→ **BRIEF**: Instruction for the listing below: copy exactly, and only, the lines from the one holding "At what coordinates" through its last line, omitting any picture.
*** EXERCISE DATA Section Begins ***
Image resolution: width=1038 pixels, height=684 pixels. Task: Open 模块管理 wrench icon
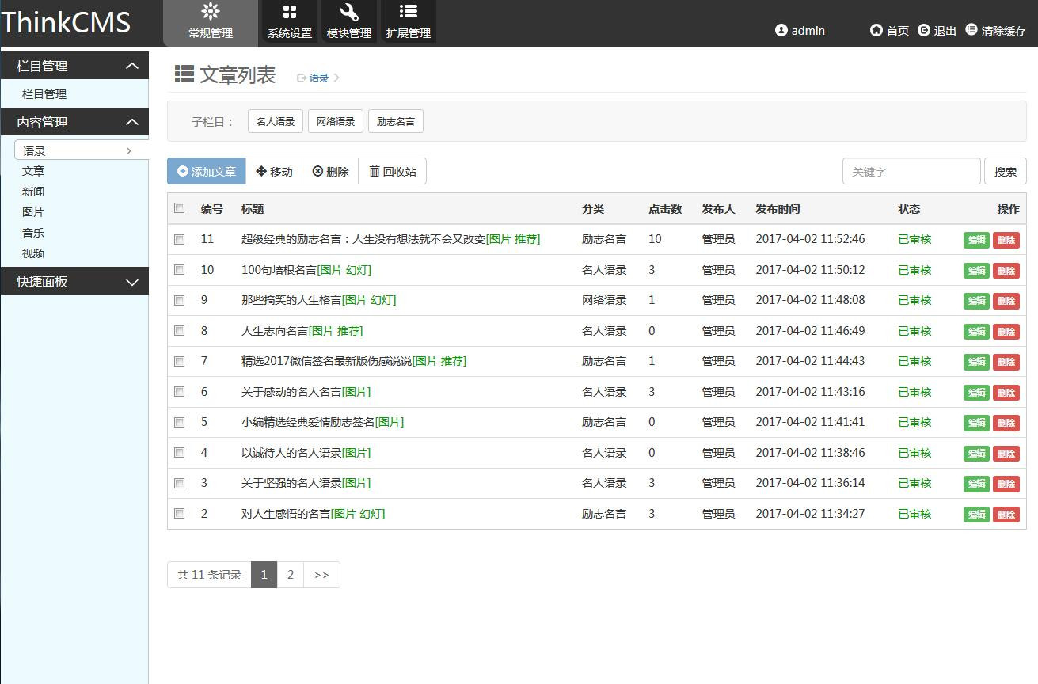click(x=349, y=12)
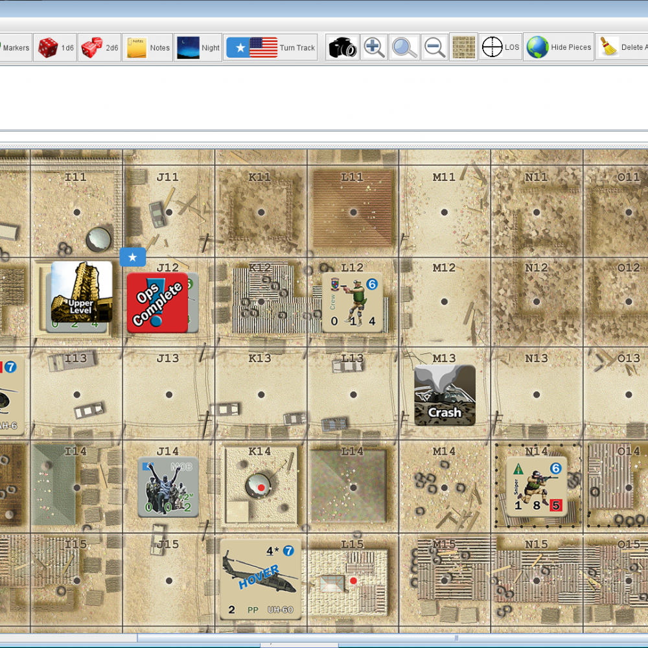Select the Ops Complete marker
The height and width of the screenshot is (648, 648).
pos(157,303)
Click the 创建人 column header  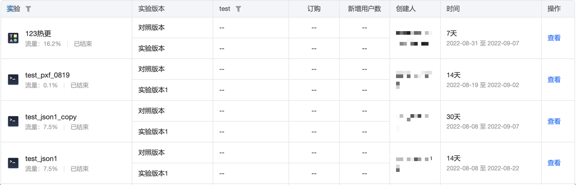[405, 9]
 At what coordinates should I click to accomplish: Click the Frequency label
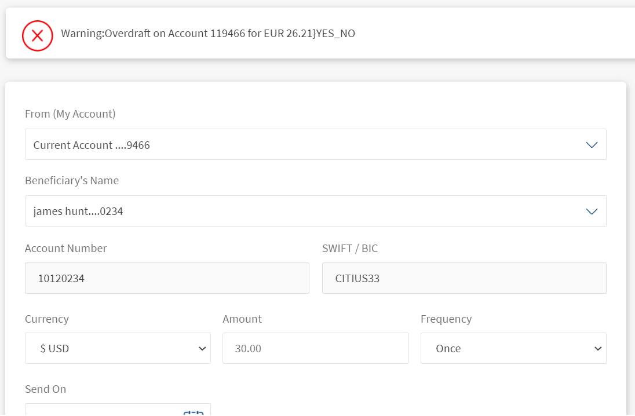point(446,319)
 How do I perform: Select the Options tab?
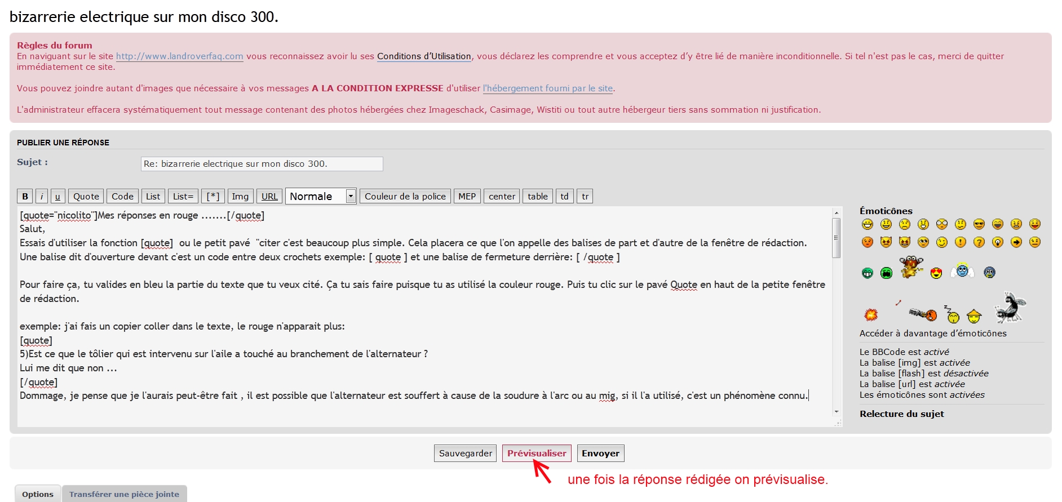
*** EXERCISE DATA Section Ends ***
→ **ANSWER TO THIS TASK**:
 At what coordinates should I click to accomplish: Click the Frequency label
point(446,319)
 How do I perform: Select the Options tab?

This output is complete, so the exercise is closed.